Und wie gut funktioniert das? Die letzten Jahre waren ja herausfordernd. 2022 sind Aktien und Renten gefallen. Wie haben Sie das gemeistert?

Kirchhoff: Das war in der Tat herausfordernd. Wir mussten aktiv in die Mandate eingreifen und haben die Risiken über Futures minimiert, aber auch zum Teil langlaufende festverzinsliche Wertpapiere verkauft und gegen Kurzläufer eingetauscht. Auch wurde die Kasse erhöht. Verluste sind dennoch geblieben, wurden aber abgemildert.

2023 und jetzt 2024 lief ja schon alles wieder besser. Es gab laufend neue Rekorde. Soll man jetzt weiterhin offensiv agieren oder besser auf die defensive Seite wechseln?
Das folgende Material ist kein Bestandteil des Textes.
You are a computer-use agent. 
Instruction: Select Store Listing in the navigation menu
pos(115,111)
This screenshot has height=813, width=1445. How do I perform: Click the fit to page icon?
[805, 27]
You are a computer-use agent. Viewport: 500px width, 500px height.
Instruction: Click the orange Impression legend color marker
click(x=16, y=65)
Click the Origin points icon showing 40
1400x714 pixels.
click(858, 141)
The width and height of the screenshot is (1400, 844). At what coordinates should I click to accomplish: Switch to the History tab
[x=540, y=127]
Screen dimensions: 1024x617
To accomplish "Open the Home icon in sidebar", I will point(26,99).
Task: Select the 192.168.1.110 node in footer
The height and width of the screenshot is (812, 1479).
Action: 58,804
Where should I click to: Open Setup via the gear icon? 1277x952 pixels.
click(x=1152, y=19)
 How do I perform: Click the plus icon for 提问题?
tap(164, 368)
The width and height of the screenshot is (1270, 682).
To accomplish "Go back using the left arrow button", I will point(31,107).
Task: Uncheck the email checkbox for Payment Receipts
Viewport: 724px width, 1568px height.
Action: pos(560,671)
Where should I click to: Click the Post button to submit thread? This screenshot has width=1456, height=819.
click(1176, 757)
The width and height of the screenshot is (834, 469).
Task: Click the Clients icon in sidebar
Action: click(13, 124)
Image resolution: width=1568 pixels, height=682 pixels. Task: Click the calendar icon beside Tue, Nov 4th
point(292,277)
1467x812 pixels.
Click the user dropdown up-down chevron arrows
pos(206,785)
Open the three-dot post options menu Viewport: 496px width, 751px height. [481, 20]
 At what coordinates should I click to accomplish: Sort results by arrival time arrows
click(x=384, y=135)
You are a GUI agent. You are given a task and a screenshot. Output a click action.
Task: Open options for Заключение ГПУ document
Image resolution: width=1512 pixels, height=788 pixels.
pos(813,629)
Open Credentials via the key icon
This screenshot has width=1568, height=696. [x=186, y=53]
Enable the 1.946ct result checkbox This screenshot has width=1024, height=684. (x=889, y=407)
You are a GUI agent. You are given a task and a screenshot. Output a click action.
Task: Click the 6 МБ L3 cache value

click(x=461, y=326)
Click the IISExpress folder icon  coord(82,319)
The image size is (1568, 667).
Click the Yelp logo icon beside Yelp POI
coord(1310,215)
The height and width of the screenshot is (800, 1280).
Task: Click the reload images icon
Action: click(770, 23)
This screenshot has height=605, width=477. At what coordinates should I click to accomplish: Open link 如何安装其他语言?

Kirchhoff: Wir sind gut ins Jahr 2024 gestartet und waren entsprechend auch stark bei Aktien übergewichtet. Aber diese Gewichtung haben wir reduziert. Vor Ostern haben wir unsere Aktienposition leicht untergewichtet, weil wir uns, wenn man sich die verschiedenen Indikatoren angeschaut hat, in einem überkauften Bereich befanden. Außerdem sieht es nach den jüngsten Inflationsdaten in den USA so aus, als wenn die Zinssenkungen noch auf sich warten lassen. Im Moment fühlen wir uns mit der defensiveren Ausrichtung recht wohl.